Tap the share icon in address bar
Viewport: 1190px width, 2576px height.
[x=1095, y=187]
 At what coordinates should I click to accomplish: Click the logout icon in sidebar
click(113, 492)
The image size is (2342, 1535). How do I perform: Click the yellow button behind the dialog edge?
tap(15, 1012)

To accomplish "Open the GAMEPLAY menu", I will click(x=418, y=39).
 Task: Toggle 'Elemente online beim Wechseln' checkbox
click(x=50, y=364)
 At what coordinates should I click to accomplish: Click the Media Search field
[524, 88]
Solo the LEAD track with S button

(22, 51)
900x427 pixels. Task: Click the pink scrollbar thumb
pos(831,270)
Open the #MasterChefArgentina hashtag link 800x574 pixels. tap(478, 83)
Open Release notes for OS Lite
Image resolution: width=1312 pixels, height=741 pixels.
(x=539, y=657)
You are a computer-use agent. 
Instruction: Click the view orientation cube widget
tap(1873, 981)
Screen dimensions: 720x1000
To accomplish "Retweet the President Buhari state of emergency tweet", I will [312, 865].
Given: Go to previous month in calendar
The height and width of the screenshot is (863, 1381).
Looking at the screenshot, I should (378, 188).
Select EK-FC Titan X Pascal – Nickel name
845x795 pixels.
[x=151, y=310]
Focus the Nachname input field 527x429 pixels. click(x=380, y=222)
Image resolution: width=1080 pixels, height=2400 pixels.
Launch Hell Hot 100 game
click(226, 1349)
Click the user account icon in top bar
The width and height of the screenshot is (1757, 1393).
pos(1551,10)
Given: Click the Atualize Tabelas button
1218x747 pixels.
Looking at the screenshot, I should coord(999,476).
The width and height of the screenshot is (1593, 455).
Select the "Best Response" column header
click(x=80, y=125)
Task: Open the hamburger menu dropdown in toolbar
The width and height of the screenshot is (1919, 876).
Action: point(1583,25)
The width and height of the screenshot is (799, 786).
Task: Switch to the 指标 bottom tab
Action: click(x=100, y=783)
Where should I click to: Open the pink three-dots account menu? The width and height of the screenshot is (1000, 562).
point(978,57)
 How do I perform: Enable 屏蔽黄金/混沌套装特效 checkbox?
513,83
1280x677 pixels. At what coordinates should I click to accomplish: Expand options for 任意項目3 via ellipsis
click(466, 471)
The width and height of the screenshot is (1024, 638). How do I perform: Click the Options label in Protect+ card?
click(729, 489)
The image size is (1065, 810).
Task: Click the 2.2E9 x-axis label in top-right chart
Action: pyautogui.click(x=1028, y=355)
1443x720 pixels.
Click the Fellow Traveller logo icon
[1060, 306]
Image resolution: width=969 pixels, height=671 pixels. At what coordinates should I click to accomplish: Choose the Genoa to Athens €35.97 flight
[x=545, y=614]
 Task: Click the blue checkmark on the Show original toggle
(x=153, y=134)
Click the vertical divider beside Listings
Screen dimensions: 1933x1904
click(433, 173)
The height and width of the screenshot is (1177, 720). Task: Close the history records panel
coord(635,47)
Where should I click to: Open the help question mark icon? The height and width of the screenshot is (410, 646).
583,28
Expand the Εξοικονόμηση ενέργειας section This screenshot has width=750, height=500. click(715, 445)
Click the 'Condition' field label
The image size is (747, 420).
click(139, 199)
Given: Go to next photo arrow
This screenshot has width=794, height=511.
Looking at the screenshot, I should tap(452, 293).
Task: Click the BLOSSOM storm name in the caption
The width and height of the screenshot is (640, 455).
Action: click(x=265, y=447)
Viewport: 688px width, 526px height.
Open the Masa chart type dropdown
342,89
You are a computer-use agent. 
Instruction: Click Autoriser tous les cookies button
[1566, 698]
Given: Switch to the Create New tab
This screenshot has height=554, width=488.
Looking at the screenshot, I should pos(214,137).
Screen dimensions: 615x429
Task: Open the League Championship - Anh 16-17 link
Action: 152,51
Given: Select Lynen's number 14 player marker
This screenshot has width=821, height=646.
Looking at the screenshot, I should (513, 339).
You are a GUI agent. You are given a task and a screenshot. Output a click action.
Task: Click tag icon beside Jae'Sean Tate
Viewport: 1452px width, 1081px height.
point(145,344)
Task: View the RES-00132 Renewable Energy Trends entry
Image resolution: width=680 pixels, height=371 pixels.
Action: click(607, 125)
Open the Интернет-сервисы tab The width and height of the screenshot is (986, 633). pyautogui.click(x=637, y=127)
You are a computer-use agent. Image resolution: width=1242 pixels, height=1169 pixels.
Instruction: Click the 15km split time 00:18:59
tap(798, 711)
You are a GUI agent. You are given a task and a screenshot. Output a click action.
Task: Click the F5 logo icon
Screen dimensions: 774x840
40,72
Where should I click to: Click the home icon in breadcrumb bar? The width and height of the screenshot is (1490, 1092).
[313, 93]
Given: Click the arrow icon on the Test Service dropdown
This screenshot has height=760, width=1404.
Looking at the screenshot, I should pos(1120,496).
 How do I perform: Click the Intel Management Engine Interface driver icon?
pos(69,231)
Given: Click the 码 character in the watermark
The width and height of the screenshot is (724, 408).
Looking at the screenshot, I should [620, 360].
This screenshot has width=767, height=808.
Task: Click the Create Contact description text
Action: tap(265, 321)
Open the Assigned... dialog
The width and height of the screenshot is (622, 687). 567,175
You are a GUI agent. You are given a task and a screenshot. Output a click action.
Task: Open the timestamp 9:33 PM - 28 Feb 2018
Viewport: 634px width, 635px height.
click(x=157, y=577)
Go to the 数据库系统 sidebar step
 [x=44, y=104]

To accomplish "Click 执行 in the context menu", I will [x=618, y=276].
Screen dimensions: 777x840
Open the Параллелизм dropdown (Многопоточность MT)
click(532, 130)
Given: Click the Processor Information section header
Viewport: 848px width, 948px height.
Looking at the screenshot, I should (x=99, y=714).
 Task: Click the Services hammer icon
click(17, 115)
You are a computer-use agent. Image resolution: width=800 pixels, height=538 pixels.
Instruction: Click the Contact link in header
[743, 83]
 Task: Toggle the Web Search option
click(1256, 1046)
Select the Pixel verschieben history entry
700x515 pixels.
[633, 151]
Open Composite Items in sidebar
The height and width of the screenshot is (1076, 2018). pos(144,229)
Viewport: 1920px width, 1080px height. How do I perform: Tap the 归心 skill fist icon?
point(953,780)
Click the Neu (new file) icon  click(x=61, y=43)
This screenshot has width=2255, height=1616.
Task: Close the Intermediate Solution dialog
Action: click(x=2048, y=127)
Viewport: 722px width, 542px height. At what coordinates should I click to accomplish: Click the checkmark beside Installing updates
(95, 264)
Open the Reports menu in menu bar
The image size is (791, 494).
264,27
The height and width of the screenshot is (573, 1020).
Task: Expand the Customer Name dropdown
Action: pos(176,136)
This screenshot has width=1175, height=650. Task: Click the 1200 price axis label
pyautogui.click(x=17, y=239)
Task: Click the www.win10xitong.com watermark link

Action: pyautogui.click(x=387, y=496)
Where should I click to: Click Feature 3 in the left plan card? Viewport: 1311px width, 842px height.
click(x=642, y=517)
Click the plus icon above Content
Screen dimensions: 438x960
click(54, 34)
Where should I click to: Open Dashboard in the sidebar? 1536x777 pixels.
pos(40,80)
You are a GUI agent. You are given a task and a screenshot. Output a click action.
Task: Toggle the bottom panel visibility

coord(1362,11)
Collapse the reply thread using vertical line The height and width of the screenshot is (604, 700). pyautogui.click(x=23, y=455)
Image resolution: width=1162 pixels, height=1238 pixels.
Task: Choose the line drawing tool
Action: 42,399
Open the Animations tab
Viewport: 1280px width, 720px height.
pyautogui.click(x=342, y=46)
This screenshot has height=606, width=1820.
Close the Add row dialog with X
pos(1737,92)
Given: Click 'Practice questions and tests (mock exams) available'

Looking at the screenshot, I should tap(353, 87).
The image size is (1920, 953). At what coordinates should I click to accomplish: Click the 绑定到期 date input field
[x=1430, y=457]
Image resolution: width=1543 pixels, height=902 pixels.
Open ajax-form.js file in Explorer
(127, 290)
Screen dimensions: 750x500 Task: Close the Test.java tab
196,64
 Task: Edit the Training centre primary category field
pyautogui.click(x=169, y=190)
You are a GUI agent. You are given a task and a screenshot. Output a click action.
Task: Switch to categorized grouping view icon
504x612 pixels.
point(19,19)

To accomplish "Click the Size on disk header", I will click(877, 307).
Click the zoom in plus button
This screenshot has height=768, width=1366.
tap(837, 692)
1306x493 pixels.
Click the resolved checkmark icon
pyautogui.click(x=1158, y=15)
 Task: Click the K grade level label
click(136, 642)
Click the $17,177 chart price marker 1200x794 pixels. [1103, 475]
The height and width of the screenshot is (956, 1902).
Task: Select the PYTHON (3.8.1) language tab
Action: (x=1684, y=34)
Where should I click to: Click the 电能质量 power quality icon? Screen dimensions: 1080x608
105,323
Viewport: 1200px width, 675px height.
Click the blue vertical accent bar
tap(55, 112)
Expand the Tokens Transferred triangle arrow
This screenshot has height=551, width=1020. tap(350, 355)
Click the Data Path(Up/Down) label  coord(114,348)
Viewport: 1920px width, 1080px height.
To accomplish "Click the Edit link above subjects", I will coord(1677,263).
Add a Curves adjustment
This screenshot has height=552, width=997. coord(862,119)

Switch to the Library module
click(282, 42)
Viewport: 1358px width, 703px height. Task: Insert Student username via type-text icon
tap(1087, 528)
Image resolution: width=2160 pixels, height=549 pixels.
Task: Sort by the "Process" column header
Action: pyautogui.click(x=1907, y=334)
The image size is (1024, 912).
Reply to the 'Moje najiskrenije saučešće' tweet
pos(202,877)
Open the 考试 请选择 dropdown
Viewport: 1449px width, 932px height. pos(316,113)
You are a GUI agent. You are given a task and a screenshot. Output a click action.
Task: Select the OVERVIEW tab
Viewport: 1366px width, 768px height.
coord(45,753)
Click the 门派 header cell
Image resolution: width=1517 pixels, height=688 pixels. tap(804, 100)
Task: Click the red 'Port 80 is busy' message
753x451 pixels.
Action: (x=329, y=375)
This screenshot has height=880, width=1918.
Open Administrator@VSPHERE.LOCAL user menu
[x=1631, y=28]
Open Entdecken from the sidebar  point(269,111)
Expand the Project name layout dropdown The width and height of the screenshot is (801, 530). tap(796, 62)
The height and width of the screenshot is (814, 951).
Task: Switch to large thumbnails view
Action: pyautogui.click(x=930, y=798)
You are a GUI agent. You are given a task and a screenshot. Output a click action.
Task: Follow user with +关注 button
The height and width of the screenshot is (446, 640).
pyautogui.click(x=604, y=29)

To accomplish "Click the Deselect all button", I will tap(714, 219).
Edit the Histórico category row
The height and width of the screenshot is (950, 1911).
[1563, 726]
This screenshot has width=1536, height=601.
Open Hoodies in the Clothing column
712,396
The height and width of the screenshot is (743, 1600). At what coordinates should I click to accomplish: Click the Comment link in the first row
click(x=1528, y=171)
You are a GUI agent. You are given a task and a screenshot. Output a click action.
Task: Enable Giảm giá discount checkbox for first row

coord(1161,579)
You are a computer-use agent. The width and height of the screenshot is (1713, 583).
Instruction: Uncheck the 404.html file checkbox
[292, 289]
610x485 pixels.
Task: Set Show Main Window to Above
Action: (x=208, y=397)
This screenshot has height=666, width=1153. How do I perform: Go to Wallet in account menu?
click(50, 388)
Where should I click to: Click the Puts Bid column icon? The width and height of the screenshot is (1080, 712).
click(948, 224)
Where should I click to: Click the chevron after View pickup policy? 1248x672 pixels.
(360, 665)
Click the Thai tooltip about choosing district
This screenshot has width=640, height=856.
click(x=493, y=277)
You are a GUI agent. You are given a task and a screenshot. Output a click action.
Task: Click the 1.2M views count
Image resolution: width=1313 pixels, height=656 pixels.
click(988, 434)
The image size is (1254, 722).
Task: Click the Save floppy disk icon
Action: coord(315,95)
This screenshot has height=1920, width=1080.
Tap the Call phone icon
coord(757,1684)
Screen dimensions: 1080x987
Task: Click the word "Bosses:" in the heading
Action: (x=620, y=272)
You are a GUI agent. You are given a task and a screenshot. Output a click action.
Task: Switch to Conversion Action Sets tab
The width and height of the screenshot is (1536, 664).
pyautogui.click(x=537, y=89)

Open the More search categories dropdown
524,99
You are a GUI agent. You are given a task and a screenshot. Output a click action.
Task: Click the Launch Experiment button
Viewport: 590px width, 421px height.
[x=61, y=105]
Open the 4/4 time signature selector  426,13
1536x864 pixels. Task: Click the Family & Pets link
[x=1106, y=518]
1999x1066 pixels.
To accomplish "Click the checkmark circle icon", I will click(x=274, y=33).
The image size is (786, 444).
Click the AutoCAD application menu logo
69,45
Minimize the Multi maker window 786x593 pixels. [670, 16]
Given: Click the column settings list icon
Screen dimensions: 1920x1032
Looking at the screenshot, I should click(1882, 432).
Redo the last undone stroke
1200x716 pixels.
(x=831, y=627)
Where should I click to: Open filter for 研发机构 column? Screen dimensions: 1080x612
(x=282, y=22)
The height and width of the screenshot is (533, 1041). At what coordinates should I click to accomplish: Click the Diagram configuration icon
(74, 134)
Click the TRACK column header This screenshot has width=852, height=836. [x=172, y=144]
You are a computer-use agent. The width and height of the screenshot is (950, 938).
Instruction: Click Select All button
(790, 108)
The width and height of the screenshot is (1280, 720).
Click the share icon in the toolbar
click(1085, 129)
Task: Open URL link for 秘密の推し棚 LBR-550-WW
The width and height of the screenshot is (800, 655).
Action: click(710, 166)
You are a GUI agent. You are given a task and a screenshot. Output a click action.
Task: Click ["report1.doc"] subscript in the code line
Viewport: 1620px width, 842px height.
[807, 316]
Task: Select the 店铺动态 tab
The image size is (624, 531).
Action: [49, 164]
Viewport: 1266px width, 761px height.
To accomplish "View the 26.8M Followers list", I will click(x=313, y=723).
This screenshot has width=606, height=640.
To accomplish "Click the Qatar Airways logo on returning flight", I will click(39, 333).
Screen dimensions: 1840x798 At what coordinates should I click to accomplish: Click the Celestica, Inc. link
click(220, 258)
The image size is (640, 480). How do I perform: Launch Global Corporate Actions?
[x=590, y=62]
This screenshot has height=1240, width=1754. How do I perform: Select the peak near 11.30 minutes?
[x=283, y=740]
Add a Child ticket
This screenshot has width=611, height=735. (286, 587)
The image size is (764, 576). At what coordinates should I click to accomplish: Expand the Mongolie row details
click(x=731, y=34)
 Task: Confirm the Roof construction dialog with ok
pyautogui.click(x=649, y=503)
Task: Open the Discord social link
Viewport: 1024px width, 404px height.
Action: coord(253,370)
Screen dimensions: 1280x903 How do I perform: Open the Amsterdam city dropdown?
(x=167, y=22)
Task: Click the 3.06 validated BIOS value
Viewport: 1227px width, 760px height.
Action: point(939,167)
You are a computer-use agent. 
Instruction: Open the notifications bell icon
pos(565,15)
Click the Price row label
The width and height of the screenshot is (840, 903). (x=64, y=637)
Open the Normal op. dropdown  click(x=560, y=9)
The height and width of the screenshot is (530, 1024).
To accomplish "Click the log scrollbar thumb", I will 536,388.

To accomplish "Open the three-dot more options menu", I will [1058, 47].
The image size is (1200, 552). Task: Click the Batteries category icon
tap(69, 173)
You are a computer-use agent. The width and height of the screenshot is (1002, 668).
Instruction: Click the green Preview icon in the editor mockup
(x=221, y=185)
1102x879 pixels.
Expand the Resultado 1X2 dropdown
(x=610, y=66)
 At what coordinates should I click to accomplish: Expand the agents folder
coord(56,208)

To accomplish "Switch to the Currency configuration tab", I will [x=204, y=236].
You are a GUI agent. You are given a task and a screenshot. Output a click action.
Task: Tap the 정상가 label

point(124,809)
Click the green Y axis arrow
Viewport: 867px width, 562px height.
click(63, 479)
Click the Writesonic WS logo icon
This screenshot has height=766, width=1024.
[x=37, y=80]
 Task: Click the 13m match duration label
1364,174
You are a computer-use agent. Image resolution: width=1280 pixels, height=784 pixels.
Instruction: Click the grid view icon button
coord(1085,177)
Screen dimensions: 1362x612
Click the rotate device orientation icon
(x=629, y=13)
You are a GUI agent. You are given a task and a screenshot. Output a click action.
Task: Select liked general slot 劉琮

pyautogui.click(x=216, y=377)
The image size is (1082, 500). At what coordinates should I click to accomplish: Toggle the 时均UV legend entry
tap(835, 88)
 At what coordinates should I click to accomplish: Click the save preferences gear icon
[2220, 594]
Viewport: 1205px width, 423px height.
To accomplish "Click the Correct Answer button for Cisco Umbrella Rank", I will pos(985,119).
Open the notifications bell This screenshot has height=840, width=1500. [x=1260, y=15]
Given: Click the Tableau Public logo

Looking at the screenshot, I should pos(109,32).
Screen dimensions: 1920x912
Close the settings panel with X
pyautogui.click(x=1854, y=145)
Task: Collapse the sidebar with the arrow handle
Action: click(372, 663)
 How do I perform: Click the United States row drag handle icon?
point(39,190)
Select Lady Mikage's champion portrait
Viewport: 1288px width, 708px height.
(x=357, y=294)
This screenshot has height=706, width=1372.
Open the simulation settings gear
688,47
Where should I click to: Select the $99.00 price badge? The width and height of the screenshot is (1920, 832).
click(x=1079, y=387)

|---|

Exercise details.
List every line above that holds the word "plus".

Response to this exercise.
Click the plus icon above Content
Click the zoom in plus button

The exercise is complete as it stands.